__What is needed__: Render every line of the entries below as a numbered list, omitting any blank lines.

--- Begin Data shown ---

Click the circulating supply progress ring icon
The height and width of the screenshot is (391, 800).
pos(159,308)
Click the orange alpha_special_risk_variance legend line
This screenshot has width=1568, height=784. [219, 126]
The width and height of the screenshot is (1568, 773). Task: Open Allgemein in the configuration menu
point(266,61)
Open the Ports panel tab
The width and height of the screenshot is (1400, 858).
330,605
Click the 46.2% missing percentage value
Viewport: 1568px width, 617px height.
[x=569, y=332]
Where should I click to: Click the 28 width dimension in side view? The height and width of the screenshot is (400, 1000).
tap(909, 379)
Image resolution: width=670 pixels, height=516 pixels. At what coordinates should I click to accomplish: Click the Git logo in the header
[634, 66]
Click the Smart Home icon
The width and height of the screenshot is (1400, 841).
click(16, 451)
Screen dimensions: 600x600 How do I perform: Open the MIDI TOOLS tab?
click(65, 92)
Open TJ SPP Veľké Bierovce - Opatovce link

--- End Data shown ---

__Solution for this problem__:
1. Click the circulating supply progress ring icon
2. The height and width of the screenshot is (391, 800).
3. pos(159,308)
4. Click the orange alpha_special_risk_variance legend line
5. This screenshot has width=1568, height=784. [219, 126]
6. The width and height of the screenshot is (1568, 773). Task: Open Allgemein in the configuration menu
7. point(266,61)
8. Open the Ports panel tab
9. The width and height of the screenshot is (1400, 858).
10. 330,605
11. Click the 46.2% missing percentage value
12. Viewport: 1568px width, 617px height.
13. [x=569, y=332]
14. Where should I click to: Click the 28 width dimension in side view? The height and width of the screenshot is (400, 1000).
15. tap(909, 379)
16. Image resolution: width=670 pixels, height=516 pixels. At what coordinates should I click to accomplish: Click the Git logo in the header
17. [634, 66]
18. Click the Smart Home icon
19. The width and height of the screenshot is (1400, 841).
20. click(16, 451)
21. Screen dimensions: 600x600 How do I perform: Open the MIDI TOOLS tab?
22. click(65, 92)
23. Open TJ SPP Veľké Bierovce - Opatovce link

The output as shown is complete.